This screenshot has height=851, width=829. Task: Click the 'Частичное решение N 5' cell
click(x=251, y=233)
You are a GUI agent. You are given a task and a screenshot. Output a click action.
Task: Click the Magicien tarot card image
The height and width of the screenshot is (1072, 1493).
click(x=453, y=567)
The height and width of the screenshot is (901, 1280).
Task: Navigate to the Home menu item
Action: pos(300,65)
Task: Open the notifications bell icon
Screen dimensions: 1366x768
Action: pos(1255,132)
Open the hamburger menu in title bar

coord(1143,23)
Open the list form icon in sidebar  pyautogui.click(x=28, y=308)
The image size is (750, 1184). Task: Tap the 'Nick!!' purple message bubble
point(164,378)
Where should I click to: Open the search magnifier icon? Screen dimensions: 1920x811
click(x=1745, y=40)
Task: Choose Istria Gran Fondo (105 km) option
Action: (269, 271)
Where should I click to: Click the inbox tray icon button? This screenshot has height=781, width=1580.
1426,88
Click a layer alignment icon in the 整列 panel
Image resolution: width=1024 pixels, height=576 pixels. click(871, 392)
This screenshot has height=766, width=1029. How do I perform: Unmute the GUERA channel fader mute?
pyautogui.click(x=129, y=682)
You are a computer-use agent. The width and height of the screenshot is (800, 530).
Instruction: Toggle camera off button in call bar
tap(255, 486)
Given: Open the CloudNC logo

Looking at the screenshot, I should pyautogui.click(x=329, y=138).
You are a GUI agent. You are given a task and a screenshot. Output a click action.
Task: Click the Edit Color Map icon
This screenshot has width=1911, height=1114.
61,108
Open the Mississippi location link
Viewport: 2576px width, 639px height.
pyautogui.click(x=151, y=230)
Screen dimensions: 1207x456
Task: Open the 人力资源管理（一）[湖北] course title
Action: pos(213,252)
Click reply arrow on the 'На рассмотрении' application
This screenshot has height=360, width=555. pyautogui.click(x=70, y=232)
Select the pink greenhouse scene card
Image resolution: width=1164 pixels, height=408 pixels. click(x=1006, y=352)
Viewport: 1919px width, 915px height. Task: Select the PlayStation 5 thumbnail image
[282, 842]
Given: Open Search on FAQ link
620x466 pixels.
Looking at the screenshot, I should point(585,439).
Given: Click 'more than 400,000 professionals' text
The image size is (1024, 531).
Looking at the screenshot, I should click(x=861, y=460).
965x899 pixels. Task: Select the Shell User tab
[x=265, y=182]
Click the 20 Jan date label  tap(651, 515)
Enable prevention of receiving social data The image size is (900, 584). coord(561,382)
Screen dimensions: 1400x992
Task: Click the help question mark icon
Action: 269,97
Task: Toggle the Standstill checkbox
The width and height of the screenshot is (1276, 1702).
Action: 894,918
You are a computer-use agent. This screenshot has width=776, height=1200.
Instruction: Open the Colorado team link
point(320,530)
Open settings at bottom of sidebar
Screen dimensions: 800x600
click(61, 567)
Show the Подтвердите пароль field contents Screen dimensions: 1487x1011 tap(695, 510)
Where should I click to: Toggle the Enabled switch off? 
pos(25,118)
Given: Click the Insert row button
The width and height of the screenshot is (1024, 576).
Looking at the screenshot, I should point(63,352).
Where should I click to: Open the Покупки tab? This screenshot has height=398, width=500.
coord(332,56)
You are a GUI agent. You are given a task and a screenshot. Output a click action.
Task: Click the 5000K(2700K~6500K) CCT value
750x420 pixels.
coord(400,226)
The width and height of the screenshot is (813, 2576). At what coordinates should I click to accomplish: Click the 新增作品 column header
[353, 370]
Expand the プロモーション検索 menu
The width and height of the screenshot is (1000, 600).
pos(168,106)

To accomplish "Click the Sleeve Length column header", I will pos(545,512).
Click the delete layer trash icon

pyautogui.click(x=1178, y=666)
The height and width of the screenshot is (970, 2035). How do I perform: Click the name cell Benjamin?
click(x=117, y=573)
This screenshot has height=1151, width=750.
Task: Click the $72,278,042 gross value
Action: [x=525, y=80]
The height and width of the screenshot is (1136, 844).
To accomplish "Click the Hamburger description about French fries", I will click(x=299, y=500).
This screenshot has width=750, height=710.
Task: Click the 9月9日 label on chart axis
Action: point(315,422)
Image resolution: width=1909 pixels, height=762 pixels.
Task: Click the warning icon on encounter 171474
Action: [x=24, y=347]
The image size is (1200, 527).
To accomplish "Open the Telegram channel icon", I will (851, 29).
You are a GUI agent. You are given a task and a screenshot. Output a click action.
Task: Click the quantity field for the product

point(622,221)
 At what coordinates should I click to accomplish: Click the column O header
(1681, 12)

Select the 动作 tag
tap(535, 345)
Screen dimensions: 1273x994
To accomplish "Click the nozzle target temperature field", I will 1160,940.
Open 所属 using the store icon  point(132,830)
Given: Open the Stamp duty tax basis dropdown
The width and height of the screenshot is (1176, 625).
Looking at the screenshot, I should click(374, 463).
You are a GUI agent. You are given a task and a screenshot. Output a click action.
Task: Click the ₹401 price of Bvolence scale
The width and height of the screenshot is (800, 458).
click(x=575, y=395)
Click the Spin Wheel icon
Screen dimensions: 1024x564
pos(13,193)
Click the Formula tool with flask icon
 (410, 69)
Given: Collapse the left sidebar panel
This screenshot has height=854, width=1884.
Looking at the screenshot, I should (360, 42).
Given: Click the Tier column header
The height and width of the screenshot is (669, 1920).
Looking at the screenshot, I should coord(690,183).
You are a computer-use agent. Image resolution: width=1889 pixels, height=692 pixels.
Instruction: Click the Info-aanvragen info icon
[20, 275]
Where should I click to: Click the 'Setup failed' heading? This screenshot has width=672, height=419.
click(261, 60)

────────────────────

PROBLEM REQUIREMENTS ->
Take the listing above and repeat exactly the lines from the one containing "Given: Open the CloudNC logo" through the one containing "Click the 20", both included.

COMPLETED TASK ->
Given: Open the CloudNC logo

Looking at the screenshot, I should pyautogui.click(x=329, y=138).
You are a GUI agent. You are given a task and a screenshot. Output a click action.
Task: Click the Edit Color Map icon
This screenshot has width=1911, height=1114.
61,108
Open the Mississippi location link
Viewport: 2576px width, 639px height.
pyautogui.click(x=151, y=230)
Screen dimensions: 1207x456
Task: Open the 人力资源管理（一）[湖北] course title
Action: pos(213,252)
Click reply arrow on the 'На рассмотрении' application
This screenshot has height=360, width=555. pyautogui.click(x=70, y=232)
Select the pink greenhouse scene card
Image resolution: width=1164 pixels, height=408 pixels. click(x=1006, y=352)
Viewport: 1919px width, 915px height. Task: Select the PlayStation 5 thumbnail image
[282, 842]
Given: Open Search on FAQ link
620x466 pixels.
Looking at the screenshot, I should point(585,439).
Given: Click 'more than 400,000 professionals' text
The image size is (1024, 531).
Looking at the screenshot, I should click(x=861, y=460).
965x899 pixels. Task: Select the Shell User tab
[x=265, y=182]
Click the 20 Jan date label  tap(651, 515)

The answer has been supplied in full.